Eventually, of course, I came to realize it’s not about the glass or the milk. It’s about something true. Do you identify the empty space first? Do you ask what it lacks? Do you start by identifying flaws and weaknesses? Or do you see what the glass already contains? Do you point to its strengths? Do you recognize the glass's great fortune to house such a delicious liquid to exactly half its capacity?
Do you tell your daughter she is unstable, has ADHD, cannot do what she loves, and expect her to get better? Or do you tell her she is passionate, filled with the heart of an activist, a woman on the cusp of becoming the woman that life intended her to be?
Do you tell people they are sick, poor, dirty, hungry and in need of fixing? Do you look to your own plans and forego the power and depth of your neighbors’ knowledge? Or do you settle in and live humbly alongside them, listening to their stories, brainstorming ways to build on their brilliant ideas? Do you tell them they are resilient, intelligent, resourceful, and have an amazing capacity for love?
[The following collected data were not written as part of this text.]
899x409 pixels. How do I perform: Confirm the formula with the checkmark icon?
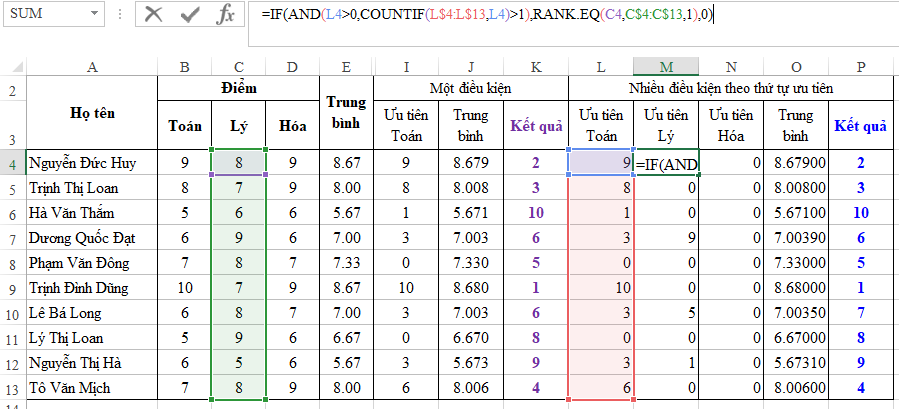coord(190,15)
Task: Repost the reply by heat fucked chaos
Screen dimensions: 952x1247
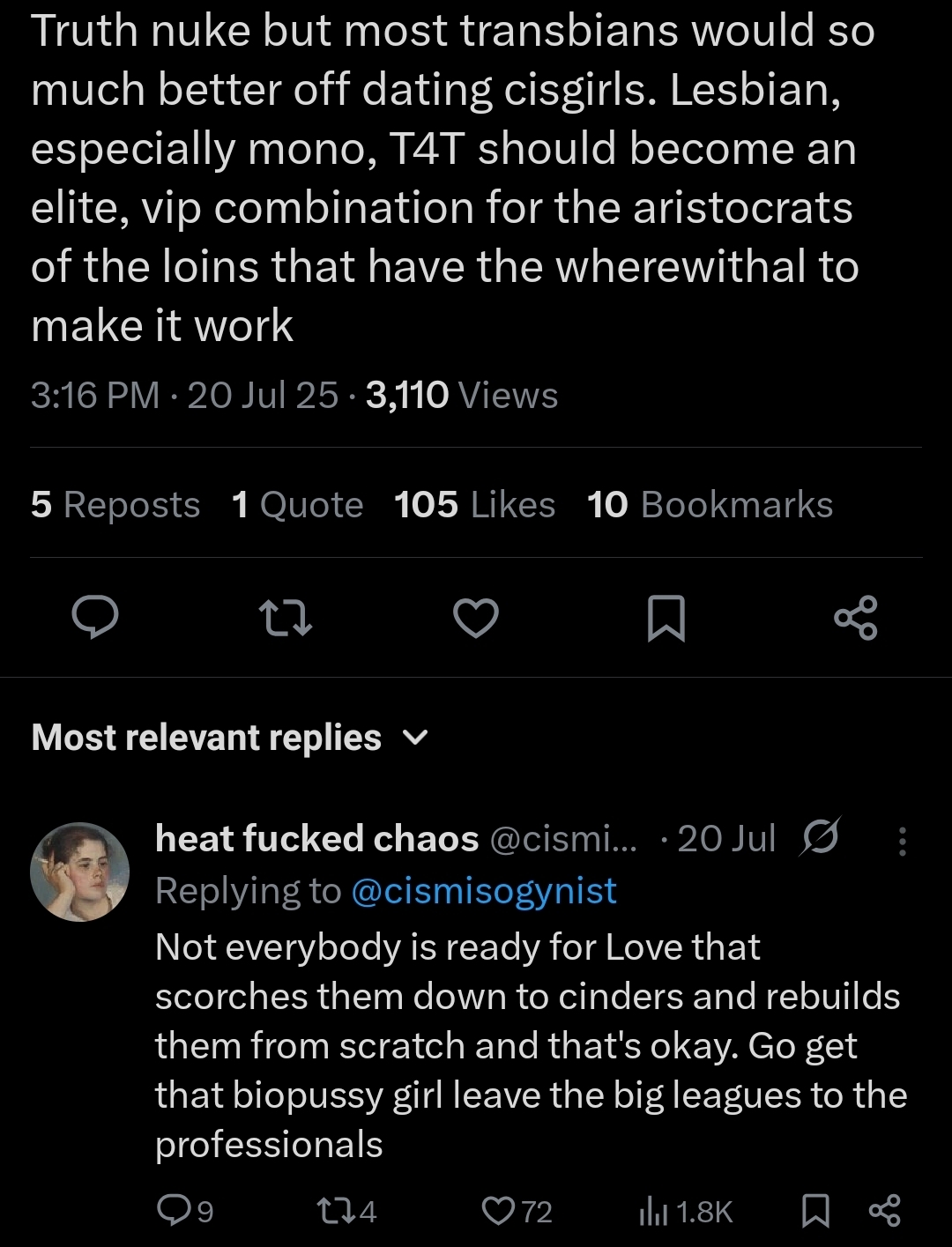Action: [332, 1210]
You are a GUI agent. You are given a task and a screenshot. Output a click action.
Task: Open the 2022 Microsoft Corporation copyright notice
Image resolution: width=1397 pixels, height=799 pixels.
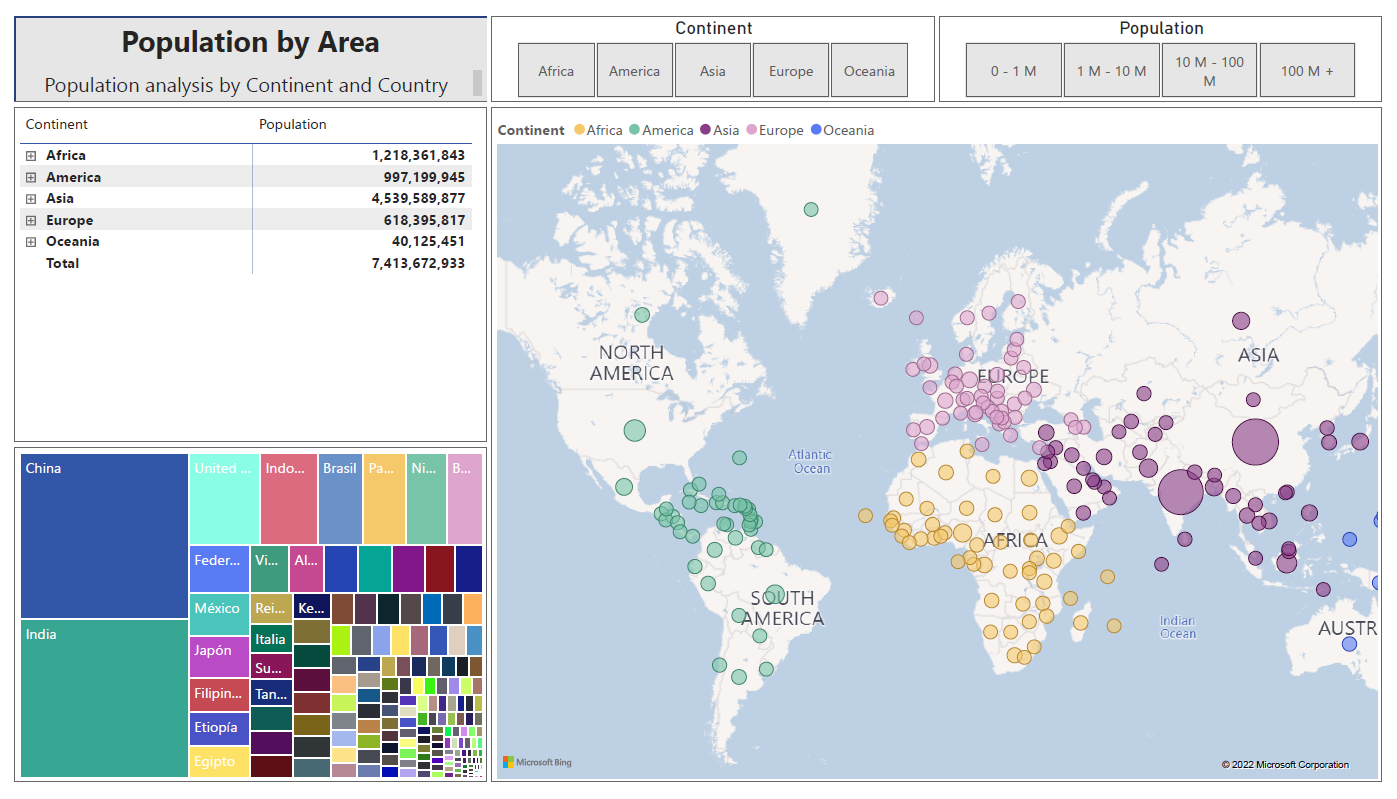(x=1287, y=764)
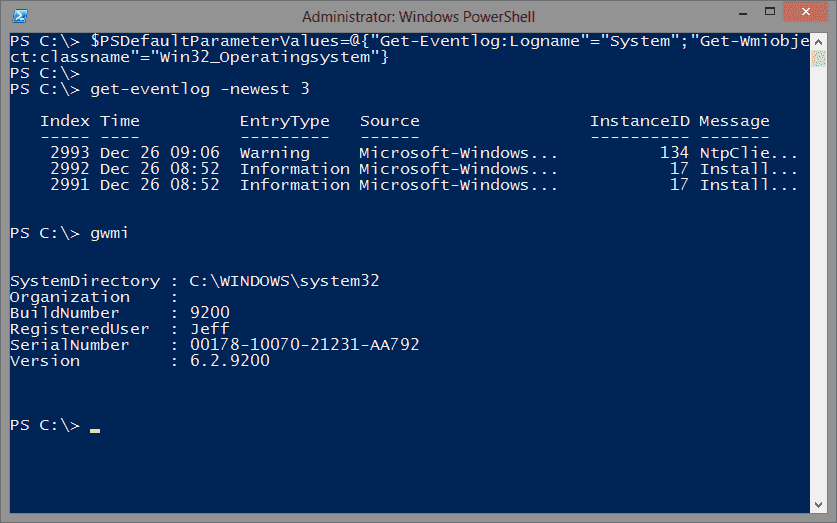This screenshot has width=837, height=523.
Task: Open the PowerShell title bar icon menu
Action: 20,15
The cool thing about self-fulfilling prophecies is you control them. By focusing on the strengths, assets, and beauty of individuals - and by extension, entire communities - we create the conditions in which relationships thrive, projects prosper, and independence is placed in the hands of community members. They are no longer sick, helpless people who rely on our support for betterment. They are strong, motivated people who accept any support on their own terms and under their own conditions. They dictate how their future will unfold. They, in the end, help us to heal. Together we all become better. Together we “develop.” How else could it be?